In 2021 globally, organizations spent $39.2 billion on cloud databases. Yet, despite the growth, most organizations do not have a majority of their enterprise data in a modern data cloud warehouse.
Monte Carlo’s survey of more than 200 data leaders at the 2022 Snowflake Summit revealed that less than 25 percent of business data lives within a cloud system. For advocates of cloud solutions, this means that organisations are not realising the flexibility, scalability and security benefits that cloud computing can provide.
To make change means challenging those who prefer on-premises data storage. As an example, with Equifax a buggy code on a legacy server led to the miscalculation of credit scores for millions of customers.

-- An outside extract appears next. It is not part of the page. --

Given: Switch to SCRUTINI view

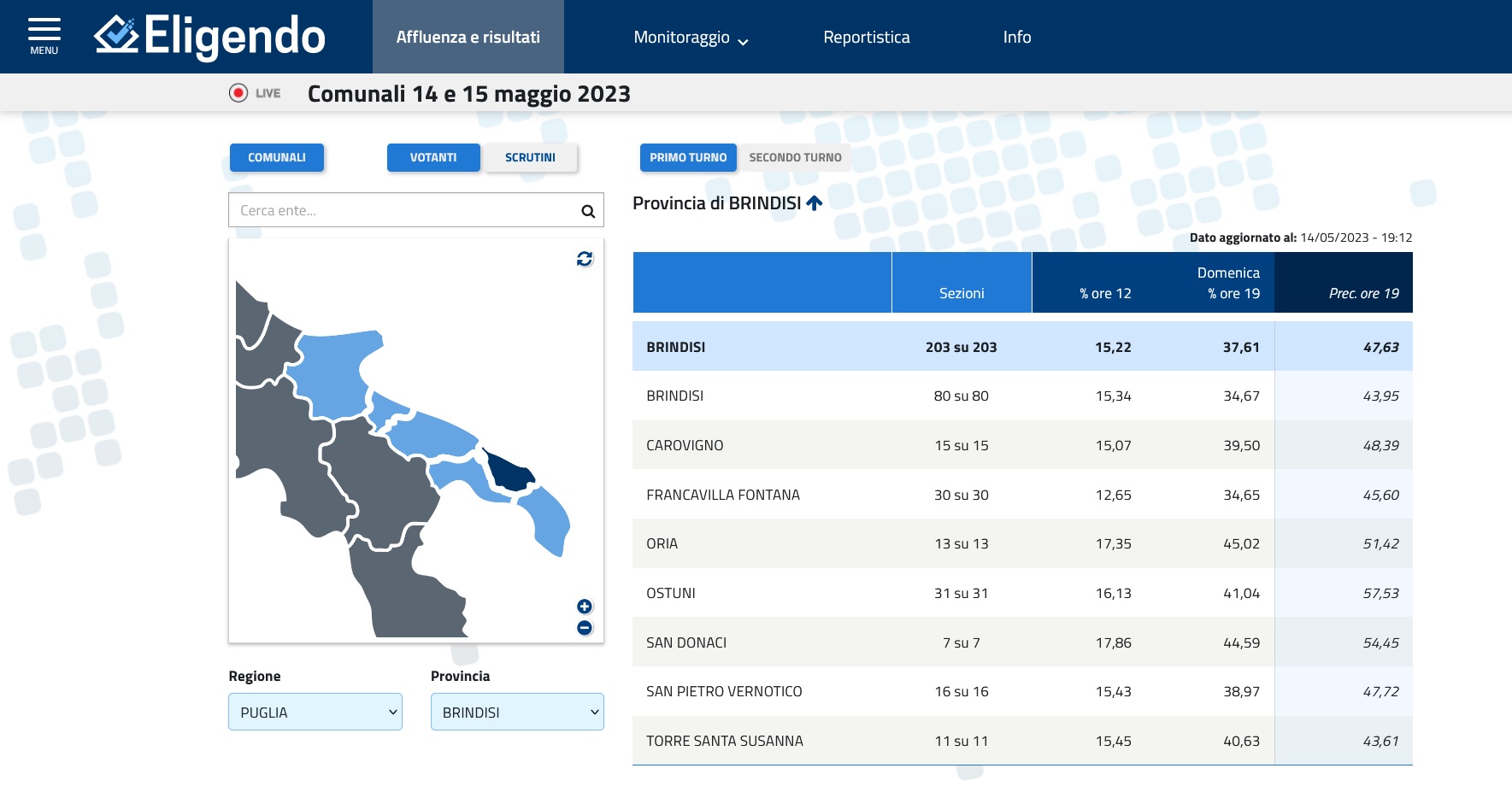Looking at the screenshot, I should 530,158.
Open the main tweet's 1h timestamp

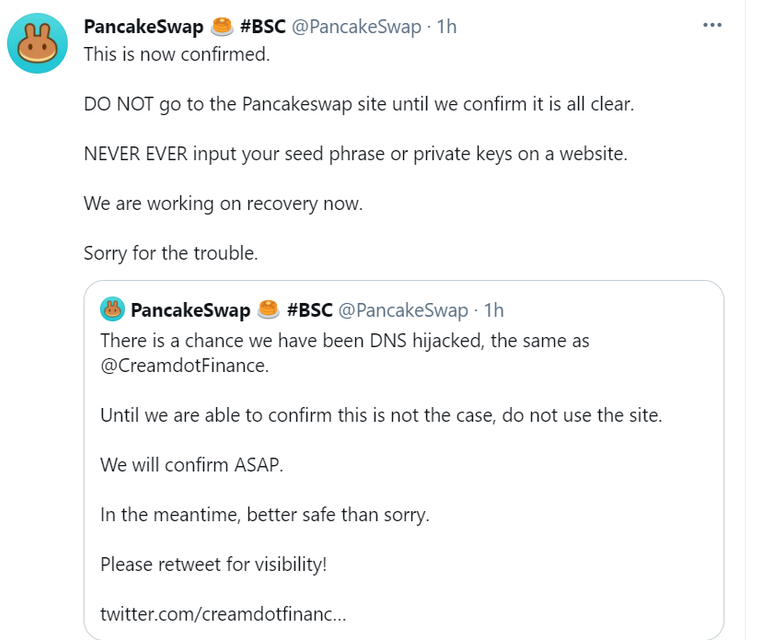(x=447, y=27)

One cloud advocate is Lior Gavish, co-founder and CTO of Monte Carlo. Gavish considers the main trends that are likely to impact the broader data engineering and analytics space in 2023.
Data contracts
According to Gavish data contracts are designed to prevent data quality issues that occur upstream when data generating services unexpectedly change. As he notes: “Data contracts are very much en vogue. Why? Thanks to changes made by software engineers who unknowingly create ramifications via updates that affect the downstream data pipeline and due to the rise of data modelling gives data engineers the option to deliver the data into the warehouse, pre-modelled. 2023 will see broader data contract adoption as practitioners attempt to apply these frameworks.”
Data monetization
This area is driven by economic pressures. Gavish notes: “In lean times, data teams have more pressure than ever to align their efforts with the bottomline. Data monetization is a mechanism for data teams to directly tie themselves to revenue. It also allows for the addition of data insights and reporting to products, a differentiator within an increasingly competitive marketplace”
Infrastructure as code
A newer service approach is centred on infrastructure. Gavish states: “Modern data operations require hyper-scalable cloud infrastructures, but constantly provisioning and maintaining these services can be tedious and time consuming. Infrastructure as code allows data engineers to create more seamless data pipeline infrastructure that is easier to provision, deprovision, and modify – critical when budgets are tight and headcount is limited.”
Data reliability engineering
Data needs to be reliable to meet business need and to keep clients onside. Gavish considers: “All too often, bad data is first discovered by stakeholders downstream in dashboards and reports instead of in the pipeline— or even before. Since data is rarely ever in its ideal, perfectly reliable state, data teams are hiring data reliability engineers to put the tooling (like data observability platforms and data testing) and processes (like CI/CD) in place to ensure that when issues happen, they’re quickly resolved and impact is conveyed to those who need to know before your CFO finds out.”